Bug 695653 - Ghostscript can't read PDF XFA files
Summary: Ghostscript can't read PDF XFA files
Status: NOTIFIED WONTFIX
Alias: None
Product: Ghostscript
Classification: Unclassified
Component: PDF Interpreter (show other bugs)
Version: master
Hardware: PC Linux
: P1 enhancement
Assignee: Ken Sharp
URL:
Keywords:
Depends on:
Blocks:
 
Reported: 2014-10-29 21:13 UTC by Marcos H. Woehrmann
Modified: 2014-11-18 15:02 UTC (History)
0 users

See Also:
Customer: 780
Word Size: ---


Attachments

Note You need to log in before you can comment on or make changes to this bug.
Description Marcos H. Woehrmann 2014-10-29 21:13:58 UTC
The attached PDF file is an XFA file written by Adobe LiveCycle.  As such no software other than Adobe Acrobat can read this file, instead a message telling you to upgrade to Adobe Reader is rendered as the first page.

The customer would prefer if we generate an error when faced with one of these files, rather than reporting a successful rendering.

The command line I'm using for testing:

  bin/gs -sDEVICE=ppmraw -o test.ppm ./001170_InputMix_Test_FPR.pdf
Comment 2 Ken Sharp 2014-10-30 01:36:26 UTC
(In reply to Marcos H. Woehrmann from comment #0)
> The attached PDF file is an XFA file written by Adobe LiveCycle.  As such no
> software other than Adobe Acrobat can read this file, instead a message
> telling you to upgrade to Adobe Reader is rendered as the first page.
> 
> The customer would prefer if we generate an error when faced with one of
> these files, rather than reporting a successful rendering.

Fundamentally, we can't.
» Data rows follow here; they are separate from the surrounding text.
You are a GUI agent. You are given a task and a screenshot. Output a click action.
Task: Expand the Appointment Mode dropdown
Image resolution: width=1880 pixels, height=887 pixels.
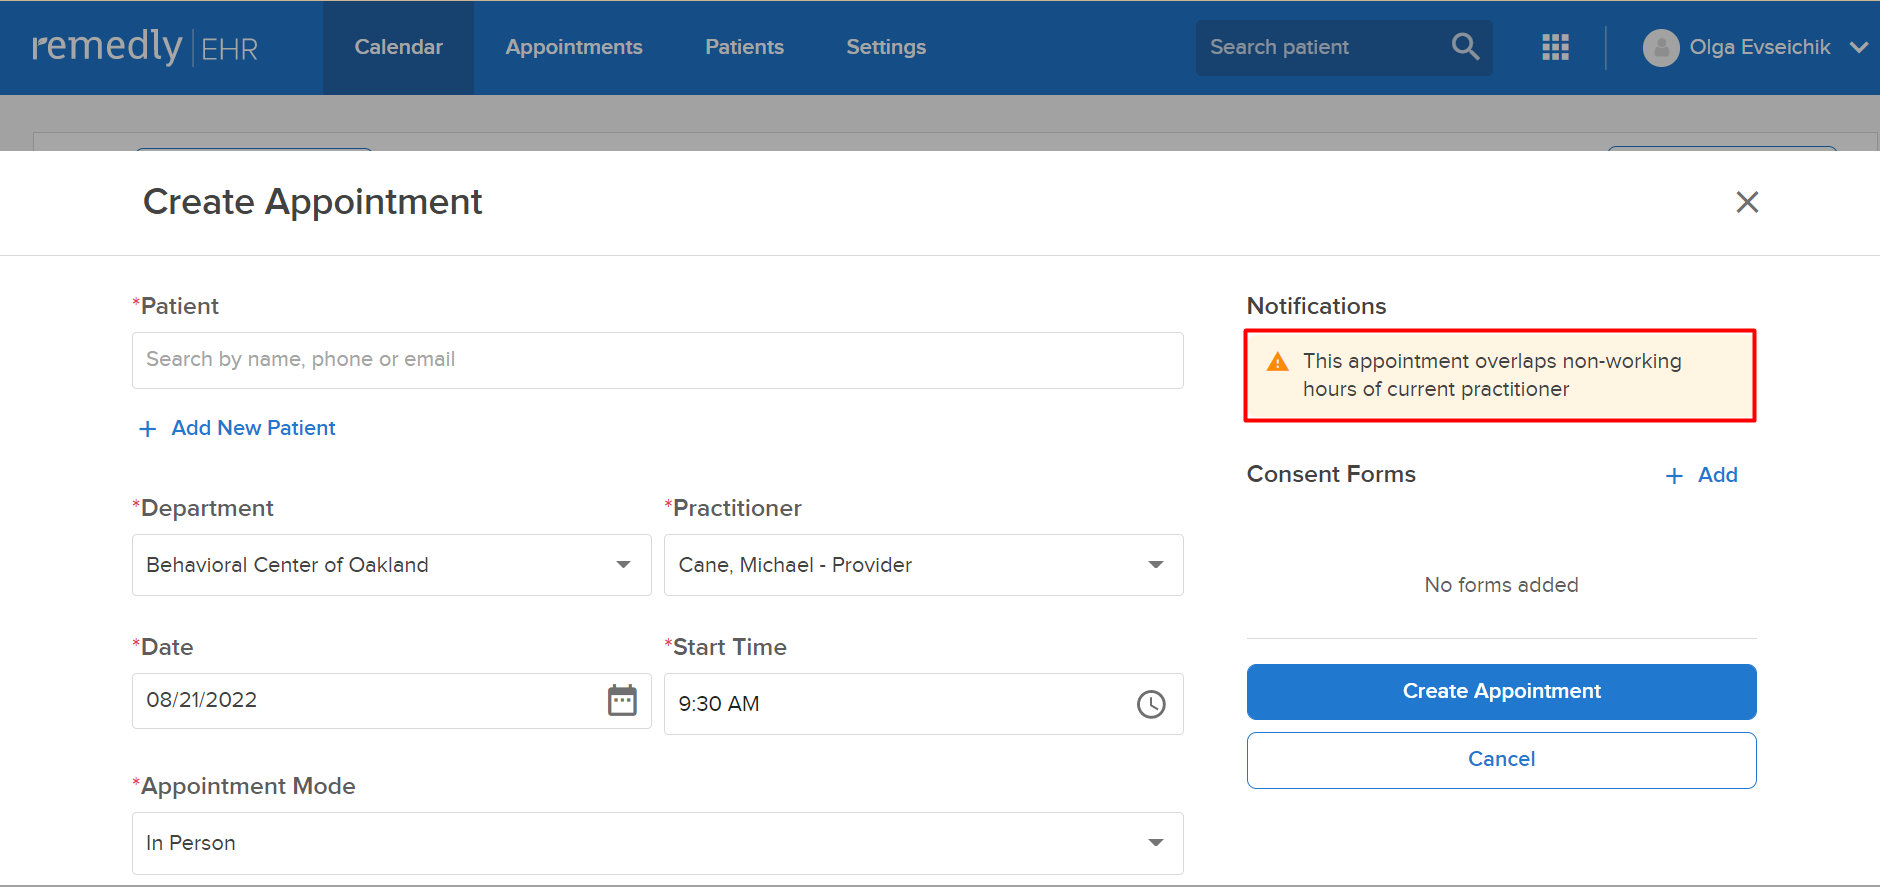[x=657, y=843]
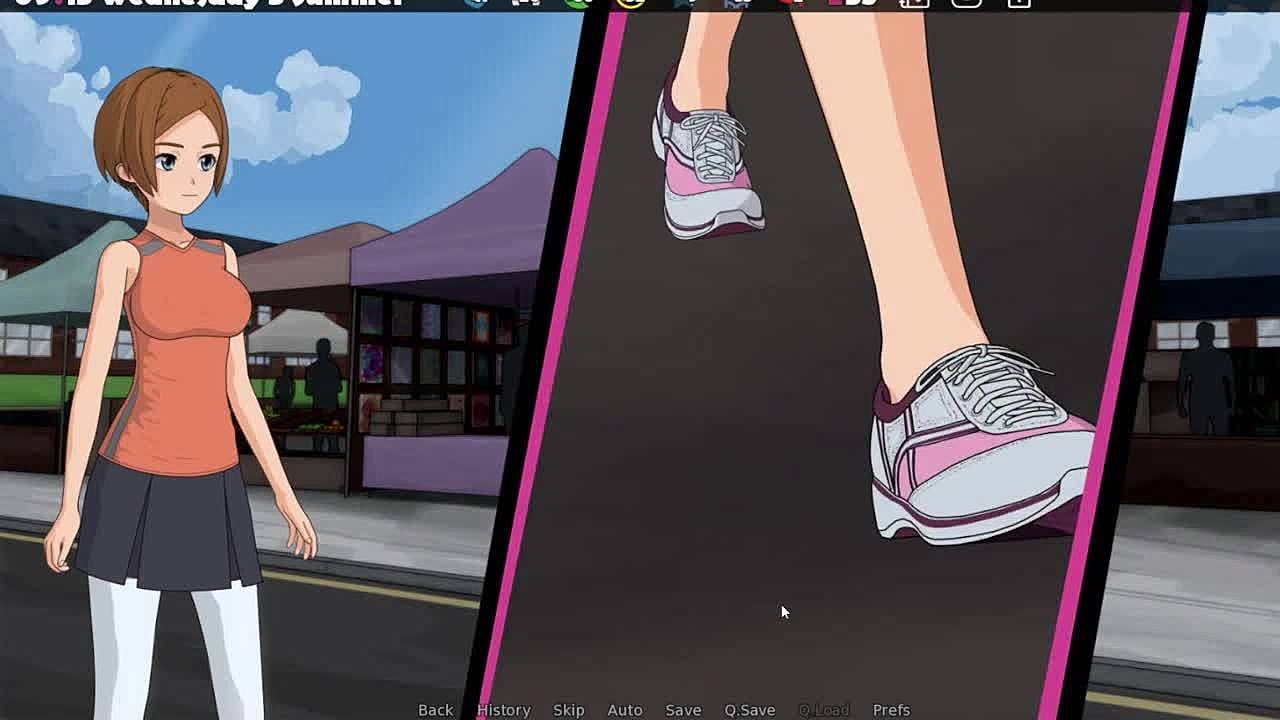Open Prefs settings menu
Screen dimensions: 1280x720
[x=891, y=709]
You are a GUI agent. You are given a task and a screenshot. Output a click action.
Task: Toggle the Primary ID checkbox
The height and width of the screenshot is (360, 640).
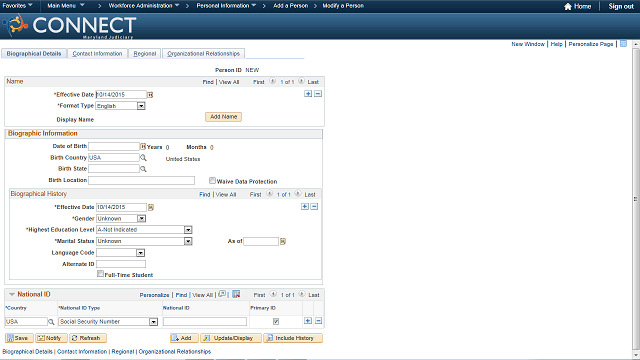pyautogui.click(x=276, y=322)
The file is a valid PDF file which just happens to contain some additional information, Adobe applications are able to use that information to override the PDF file, but that doesn't detract from the fact that it is a valid PDF file.

The additional information is stored as an annotation in an AcroForm, which we generally don't even read so unless the customer had enabled AcroForm processing by setting -dShowAcroForm we won't ever see the annotation which includes the XFA definition.

I'm also against throwing an error on a valid PDF file, I'd consider having Ghostscript emit a warning, but since this will only be possible if -dShowAcroForm is true I'm doubtful as to the utility of doing so.

On balance, I don't think its worth it.
Comment 3 Marcos H. Woehrmann 2014-11-04 09:12:49 UTC
The customer reports that 'Foxit Reader' (version 7.0.3.916) is able to read the file in the same way that Acrobat does, so now they'd like Ghostscript to do so as well.
Comment 4 Ken Sharp 2014-11-04 10:50:54 UTC
(In reply to Marcos H. Woehrmann from comment #3)
> The customer reports that 'Foxit Reader' (version 7.0.3.916) is able to read
> the file in the same way that Acrobat does, so now they'd like Ghostscript
> to do so as well.

We would have to implement an XML parser and layout engine. XFA is an addition to the PDF spec, it isn't part of it.

As a genuine customer request this should be considered by Sales & marketing. This really isn't a bug!